In an otherwise unimportant post, one Alex Knepper makes this statement:
The debate about free trade is over. It works.
I confess I don’t quite know what to make of this. It seems to me that this is a bit like discussing morality and saying, “The debate about killing is over. It works.” Works to do what? For whom? Who benefits, and who pays? What are the consequences? Free traders don’t care to answer any of these questions, or at least the people who have learned to mouth free trader lines don’t. Economists who bother to answer them make it very clear that these policies are geared toward consumers and an economy built around consumption, and the American firms it primarily benefits are exporters of raw materials and sellers of imported junk. Of course, that doesn’t settle anything, but raises a host of new questions about whether we should continue down that path. I am equally baffled by general negative statements about protectionist measures, as if saying “it doesn’t work” is any more persuasive than just saying that it does.
Update: Knepper offers one response that amounts to little, and then complains that one of his colleagues gave this post any consideration at all. In the second response, he resorts to the globalist equivalent of “if you want to make an omelette, you have to break some eggs,” which is the sort of indifference to real economic and human costs that I would expect from this sort.



I think part of the problem is that the word “protectionist” is too charged these days. The free marketers that have dominated U.S. economic policy in the second half of the 20th century having been dogmatically saying it for so long that when one says “protectionist measures” it is easily mistaken for a full blow “protectionist” policy, which I doubt you would fully support.
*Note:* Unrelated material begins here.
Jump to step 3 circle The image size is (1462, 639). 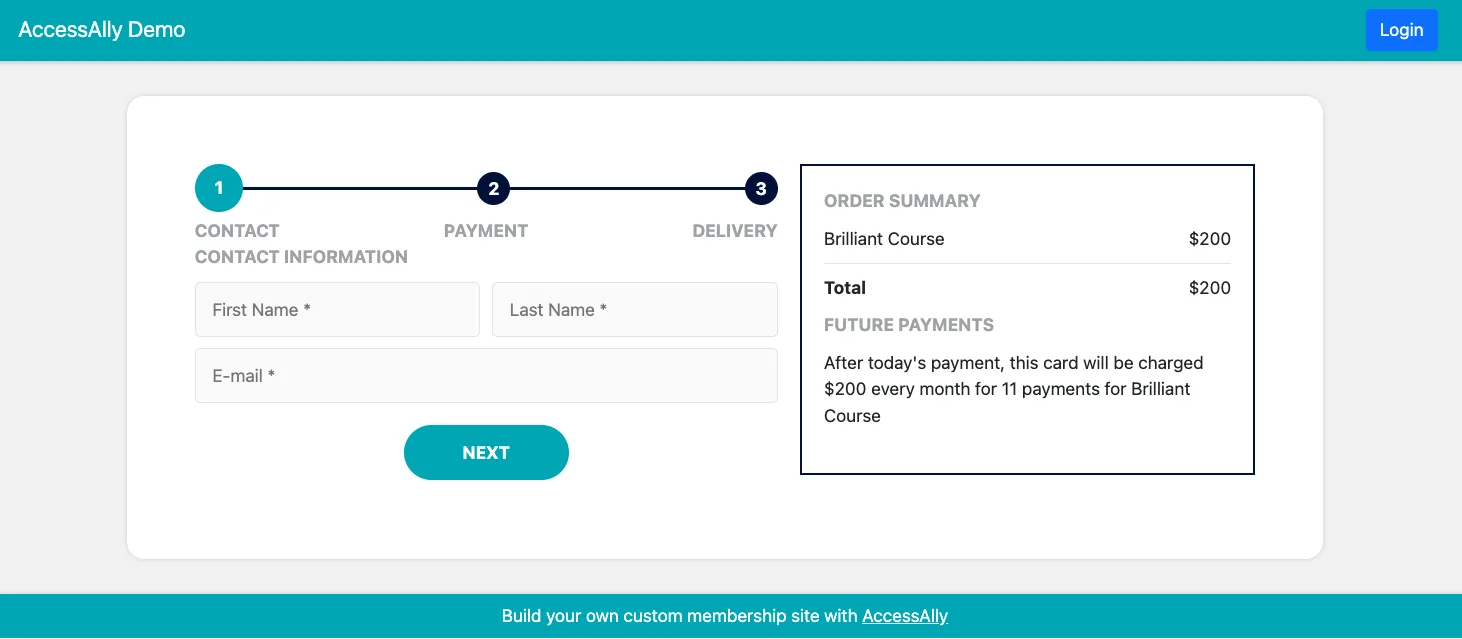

It is much easier to think in broad strokes than the details. Obviously the consequences of this is horrible policy options and a general lack of creativity by policy-makers.
I’m actually quite happy with the work being done at Front Porch Republic about distributionism and protectionism. It is refreshing to get a different view. But framing the debate in those terms won’t get anybody far because of the negative connotations attached to those words. Words fortunately, and unfortunately, have meanings and connotations. I think framing it in terms of economic de-centralization will get a more favorable response among politicians.
Of course, you probably won’t get any positive response from Knepper because it sounds like he doesn’t care to listen. Why? It works.